Fri, 13 Feb 2009, 02:30

WARNING: This email is long.  AND, you have a lab assignment to get done
between now and Sunday night.  So, feel free to file this away until you 
have some time.  However, these questions are perceptive, so I decided
to share this with you.

A student writes:

	Dear Prof. Patt
	I am a graduate student who is doing your EE360N course this semester. 
	I have a few questions related to the LC-3b uArch would like to ask you.
	1). I have noticed there are three units in the datapath which is 
	doing addition, these are the main ALU, the little one does +2 for 
	PC and the one for calculating the offset. I am wondering that why 
	cannot merge these three adders into the main ALU and we can add 
	MUX(es) to select the right signals to feed into the ALU.

You probably could.

	uArch is about dealing with tradeoffs,

Indeed!  uArch is ALL about dealing with tradeoffs.

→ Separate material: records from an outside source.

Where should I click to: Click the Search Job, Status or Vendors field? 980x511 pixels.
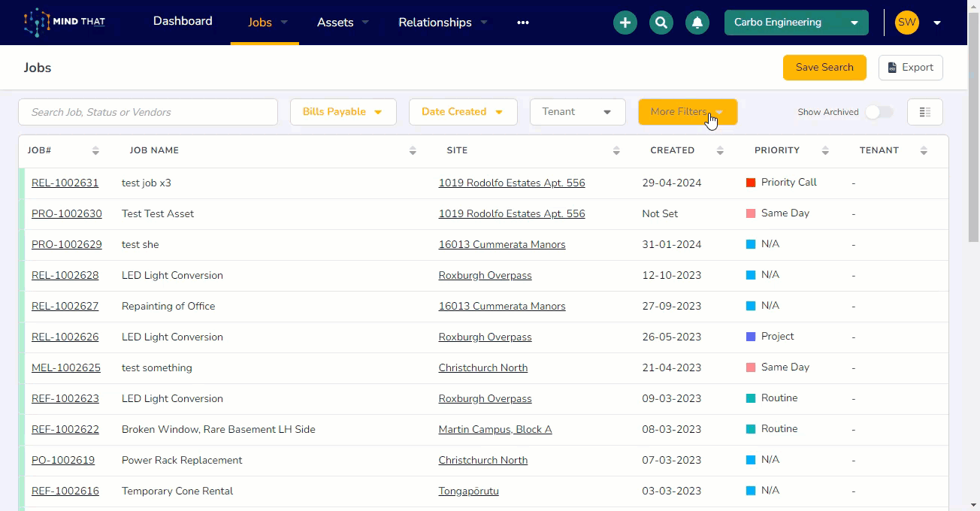(x=148, y=112)
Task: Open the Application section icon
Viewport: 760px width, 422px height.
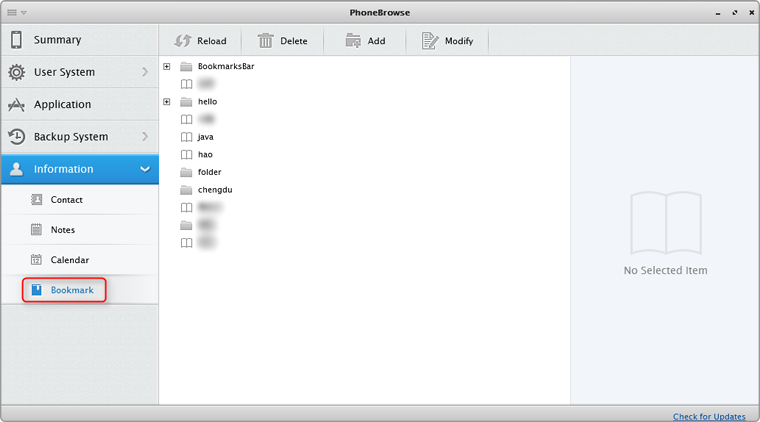Action: pos(17,104)
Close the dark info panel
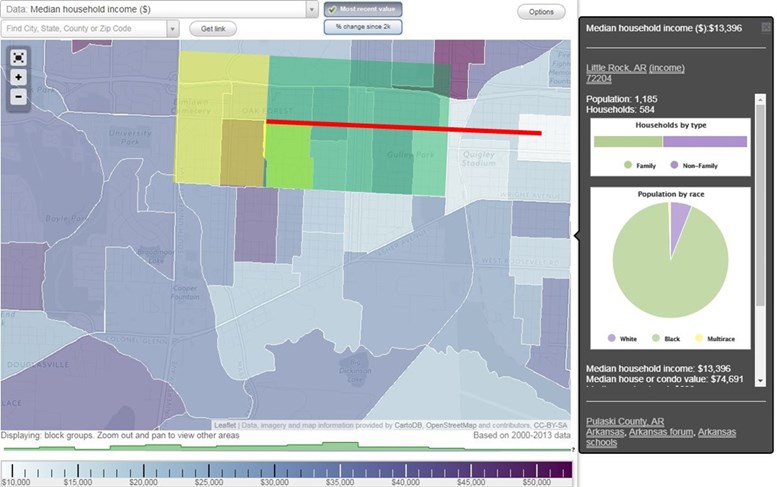The image size is (777, 487). [765, 28]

	 so the pros are: i). less hardware (for speed, a fast adder 
	implementation is needed, the knowledge from the VLSI course 
	tells me that the parallel adders, such as the Kogge Stone adder 
	uses a lot of hardware compared to the MUX).  ii). Smaller chip area.
	iii). Faster cycle speed (smaller area, shorter interconnection wiring,
	smaller interconnection delay). iv). Probably less power consumption.
	And the major con is adding hardware for MUX which I think is less 
	expensive than implementing separate adders.

	I believe that the current datapath design for LC-3b is the most 
	optimized solution so there must be something incorrect or missing 
	from what I am thinking right now.

Actually, most of your thinking is not far off track.  The truth is I designed
the data path to make it as simple as possible and still able to do the job,
so I wasn't terribly concerned that I put in three adders.  BUT, if I had been
concerned with optimizing, I probably still would have ended up with this data
path.  Let's look at the pieces one-by-one.

Your optimized-for-speed Kogge-Stone adder.  Reminds me of my analogy in class
the other day.  If the boy runs to the shoemaker and comes back in ten minutes
rather than 20 minutes, when can I leave the shopping center?  Recall that
one?  Answer: 30 minutes - after the other boy comes out of the supermarket.
What's the point?  The Kogge-Stone adder only makes sense if the ALU is on
the critical path.

One ALU vs three.  To do all of the above with one ALU would require a lot more
wiring (which consumes area and power) and more sophisticated muxes which 
consumes logic, area and muxes, and time since the paths are now longer.  My
PC+2 adder takes very little logic, and even my address adder is small 
compared to an ALU, so my guess: when all is said and done, my simple design
with the extra two adders probably ends up saving area, power, and time.

Reducing wiring and getting rid of extra muxes usually is a win.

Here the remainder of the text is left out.